Dopo le assemblee e lo sciopero di lunedì, i lavoratori parlano di un clima "di sospensione", fatto di timori concreti e domande senza risposta. «Siamo preoccupati per i posti di lavoro e anche per il futuro», è il sentimento che rimbalza tra le linee e nei corridoi della fabbrica.

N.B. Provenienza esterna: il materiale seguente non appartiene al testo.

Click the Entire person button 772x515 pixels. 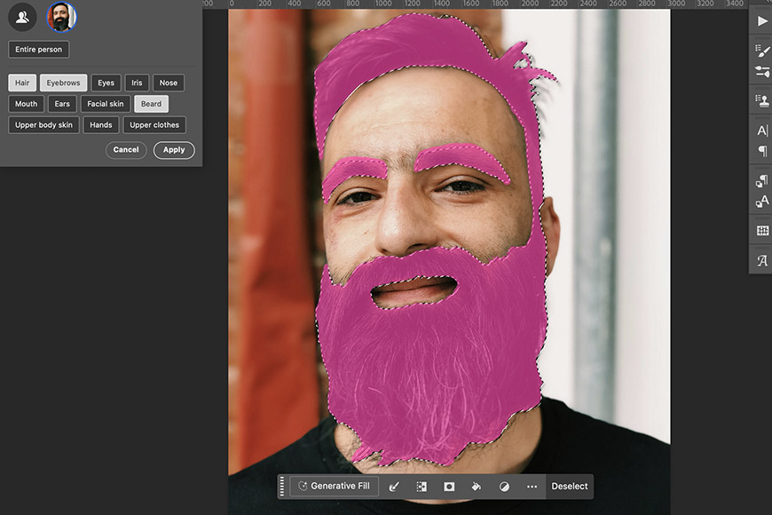click(38, 50)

Scioperi a sorpresa e una settimana decisiva. Le iniziative si moltiplicano. I sindacati confermano che ci saranno scioperi a sorpresa, ovvero fermi della produzione senza preavviso, mentre si prepara una settimana cruciale: oggi si riunirà il coordinamento nazionale Electrolux per un ulteriore confronto; martedì a Pordenone si terrà il summit delle Confindustrie dei territori coinvolti; e la prossima settimana Porcia data prevista quella del 20 maggio - ospiterà una grande assemblea aperta fuori dai cancelli, con i sindaci del territorio. Un gesto simbolico e politico insieme: portare le istituzioni davanti alla fabbrica, nel luogo dove si misura davvero l'impatto del piano. «I sindaci ci saranno», confermano fonti sindacali. «È un segnale importante: il territorio non vuole assistere in silenzio».